At least eight hockey players are transferring to NESCAC schools in the fall, with last year’s top two teams, Amherst and Middlebury, grabbing five of the eight and enhancing their competitive advantage vis-à-vis the rest of the NESCAC. It’s hard to say whether this is the start of a new trend or a one-time aberration but the numbers are startling and have the potential to fundamentally alter NESCAC hockey. Six of the eight transfers are from D I schools but the safer bets are the two established players transferring from other D III schools.

Each of the six D I transfers transferred after his college hockey career foundered. Time will tell whether these D I transfers flourish in their new environments and revive their flagging hockey careers or whether they cause chemistry problems for their new teams.


6 Responses

  1. Great website. Keep up the good work!! A couple of points: Knelman is a forward. Transfers are counted among NESCAC “Tips”, and need to be slotted in the process just like freshman. I’d look for Rubino and Ruberto to both make a big impact. Williams and Hamilton could use an injection of offense, and as a result both these guys should be given the opprotunity to see lots of PP time right away.

  2. Thanks for the info – You’re right about Knelman – Don’t know how I missed that one!!

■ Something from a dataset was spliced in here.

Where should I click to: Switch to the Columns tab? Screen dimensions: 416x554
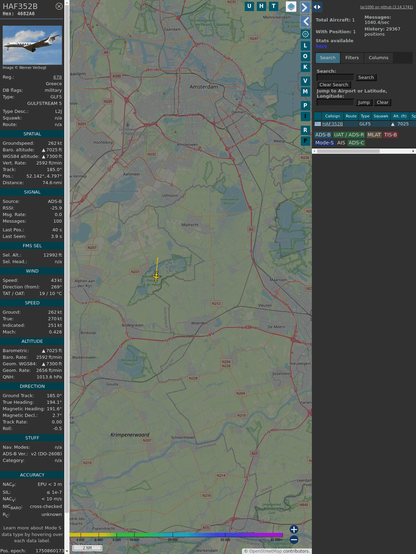378,58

    As I understand it, transfers are generally exempt from the obligation to submit SAT scores so that would bypass a factor that might otherwise limit tipping opportunities for particular applicants at any school that requires the submission of SAT scores. And aren’t transfers admitted after regular applicants?? That too would, on the surface of things, take transfers out of the normal tipping process.

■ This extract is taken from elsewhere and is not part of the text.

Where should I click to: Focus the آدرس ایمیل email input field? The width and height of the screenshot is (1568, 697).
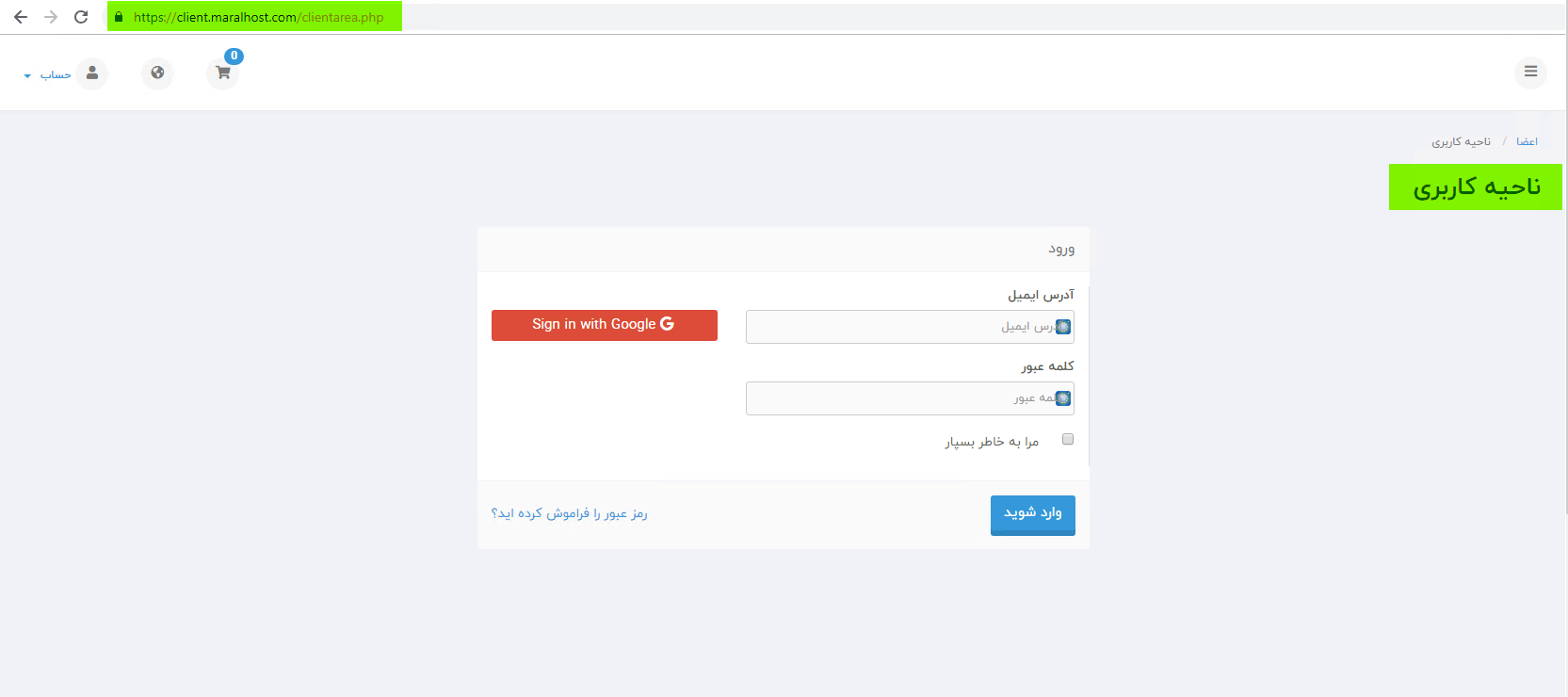click(910, 327)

    • No problem. I think the SAT requirement for transfers varys from school to school, but that is also the case for first year students as many NESCAC’s have gone to SAT optional policies in the last couple of years. However, certainly a potential inequity with transfers could arrise out of the fact that – at least to my knowledge – the number of transfers in general at NESCAC schools can be extremely limited. Some admisssions offices might not want to take two or three tipped atheltes for one sport, let alone for the entire atheltic department, if they are only enrolling 10 total transfers. Many schools also have limited financial aid for transfers as well, which certainly favors the wealthier NESCAC schools – but again this is the same for 1st year admission. Regardless, I think we both would agree that this looks like one of the best recruiting years – across the board – that the NESCAC has seen in some time. I’m especially impressed by the quality and quanity of canadian junior players that will be arriving in the fall. Both the # of D1 transfers and the canadians make this year and anomaly. It should be exciting!

      • It looks like a superb year for the NESCACs. There are many intriguing prospects from both the Canadian junior leagues and the transfer world. I was going to try to do a comparative rating of the incoming classes but concluded that it would be tough to draw meaningful distinctions among the 5 or so strong incoming classes although I do think that the Amherst group is especially impressive.

        On the transfer question, several NESCACs are actively hostile to the idea of transfers. That’s why I expect that there will be some push back (probably quiet and behind the scenes) at the administrative level. This hostility manifests itself in the form of pitifully low acceptance rates at many NESCACs. Bowdoin, Williams, and Colby are extremely hostile to transfers (6 transfers entered Bowdoin in the fall of 2008 out of 196 applicants; 7 entered Williams out of 184 applicants; 9 at Colby out of 164 applicants). Middlebury, Amherst, and Trinity are marginally more friendly to transfers but they are not too friendly either (14 enrolled at Amherst in the fall of 2008 out of 412 applicants and so on). The only NESCAC that seems to be transfer friendly is Wesleyan (56 transfers entered in the fall of 2008) (Tufts probably is too but I could not find data for it or for Hamilton and Conn College).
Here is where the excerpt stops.